Work to be completed: Your answer must be an exact repeat of the lines from the one containing "Task: Open the" through the last line of the records, both included, with no pictures.

Provided information:
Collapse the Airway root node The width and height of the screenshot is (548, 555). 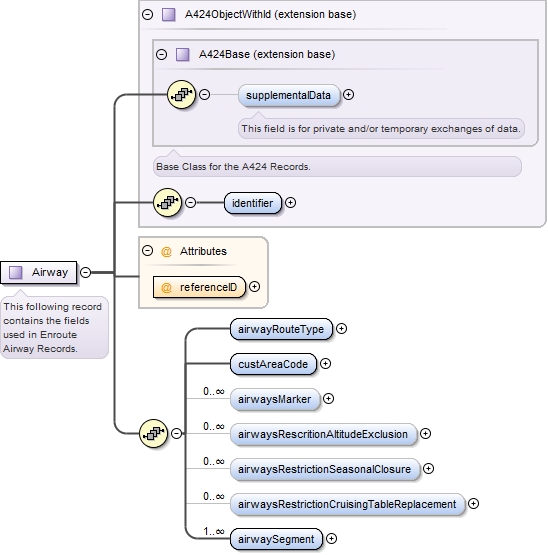pyautogui.click(x=85, y=273)
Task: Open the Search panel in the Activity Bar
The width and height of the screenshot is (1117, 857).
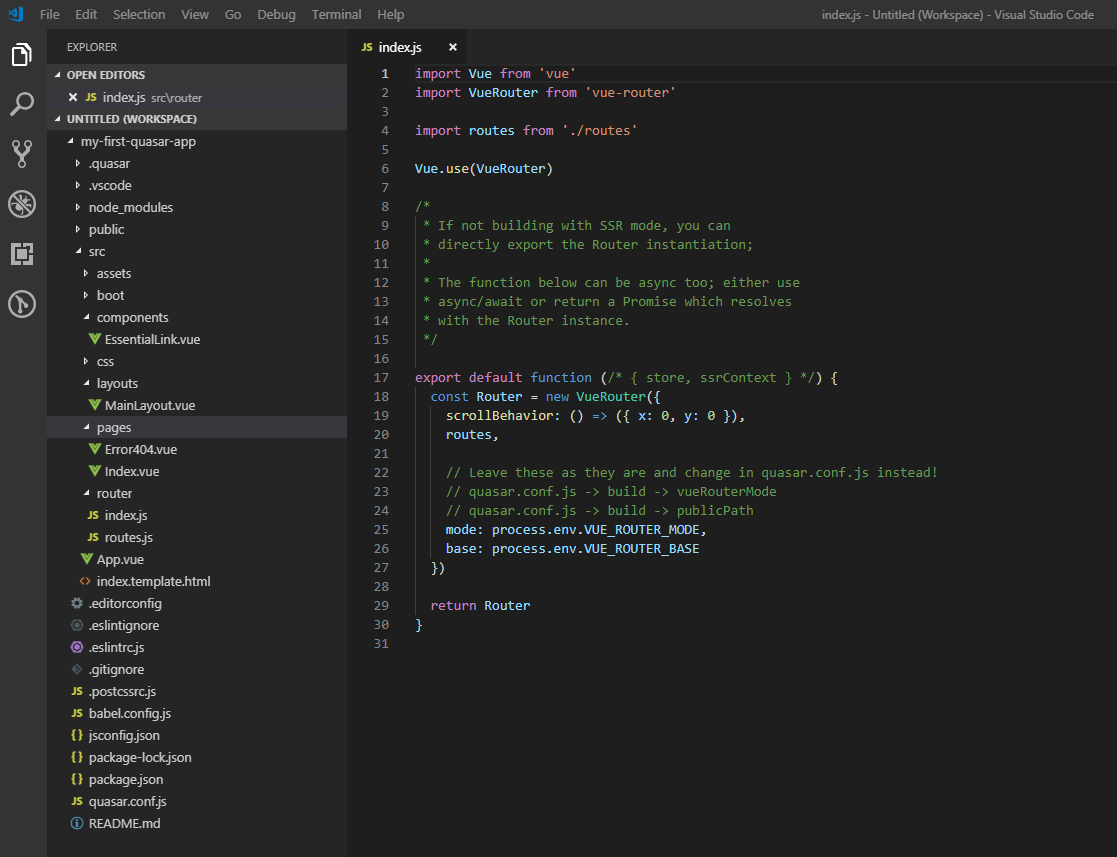Action: [x=22, y=104]
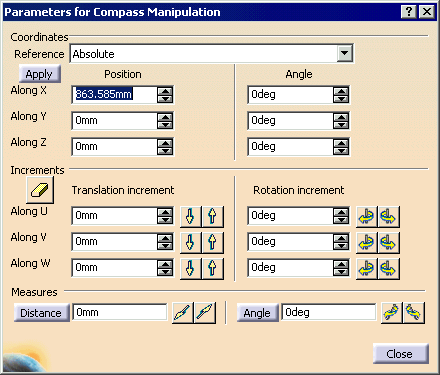Viewport: 440px width, 375px height.
Task: Click the Along X position field
Action: click(x=114, y=95)
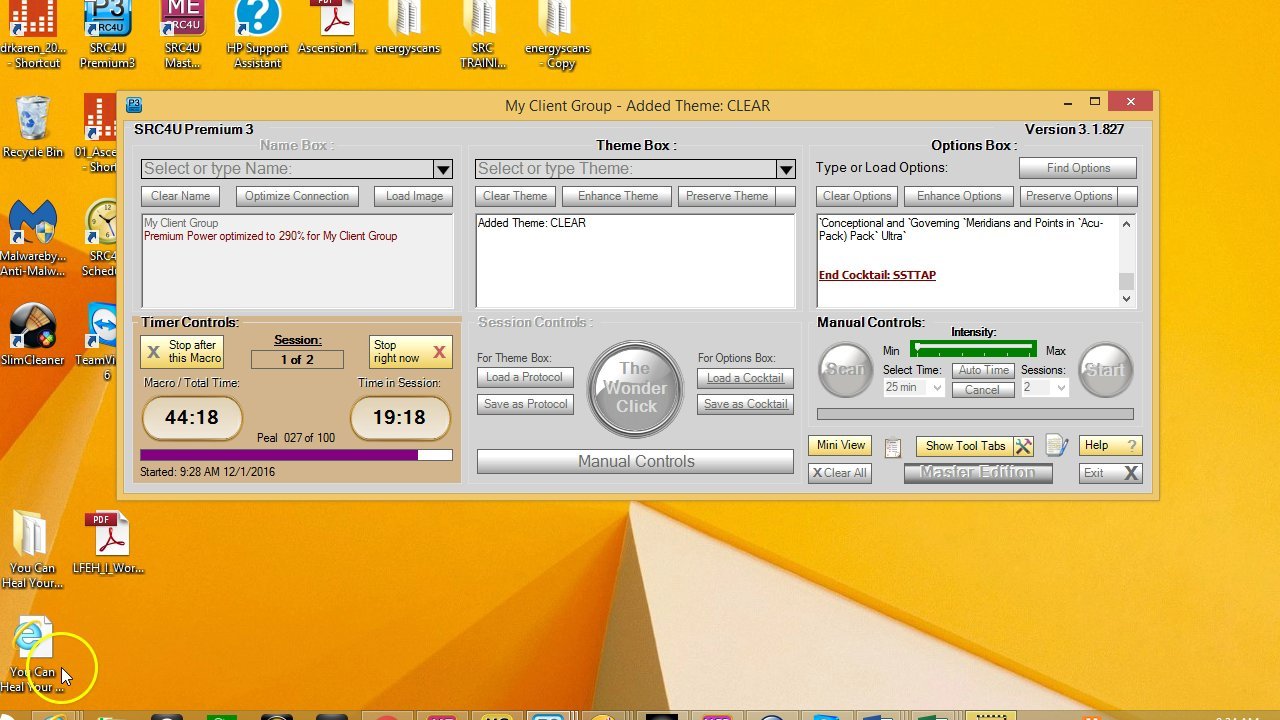Expand the Name Box dropdown arrow

click(443, 169)
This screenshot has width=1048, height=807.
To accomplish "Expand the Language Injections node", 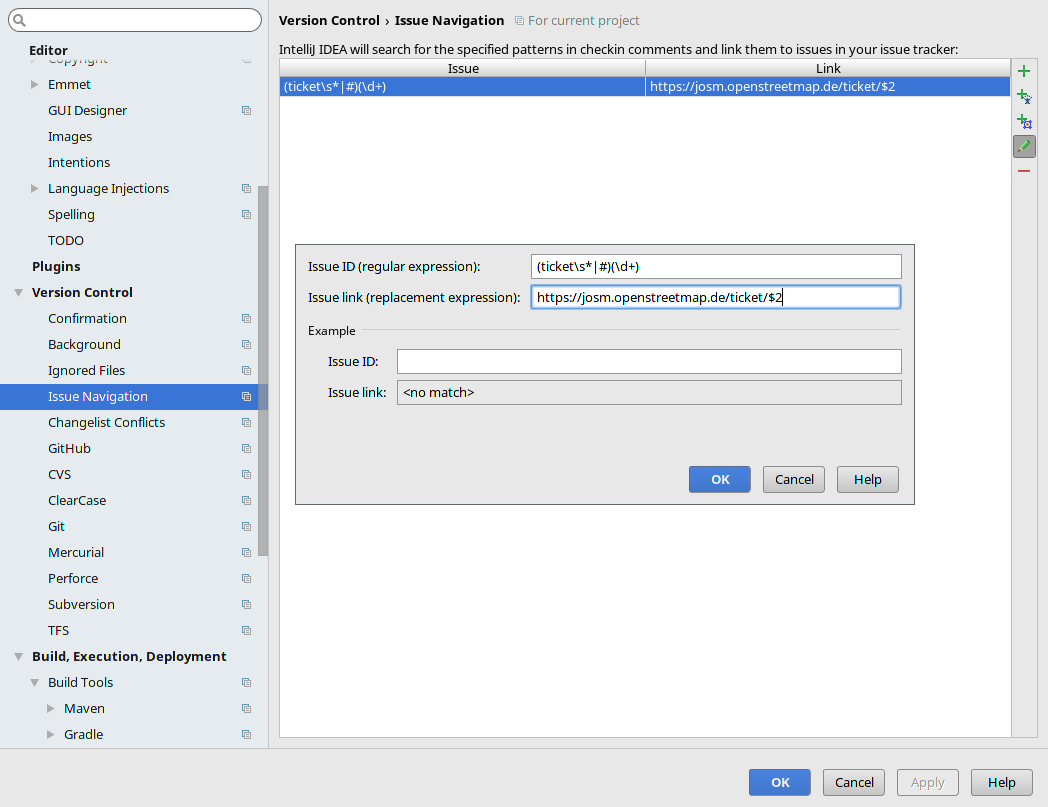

Expected answer:
Task: Open the Search panel in the Activity Bar
The width and height of the screenshot is (1117, 857).
Action: [x=22, y=104]
Viewport: 440px width, 375px height.
Task: Click the Along X position field
Action: click(x=114, y=95)
Expand the Name Box dropdown arrow

click(443, 169)
This screenshot has width=1048, height=807.
To accomplish "Expand the Language Injections node", 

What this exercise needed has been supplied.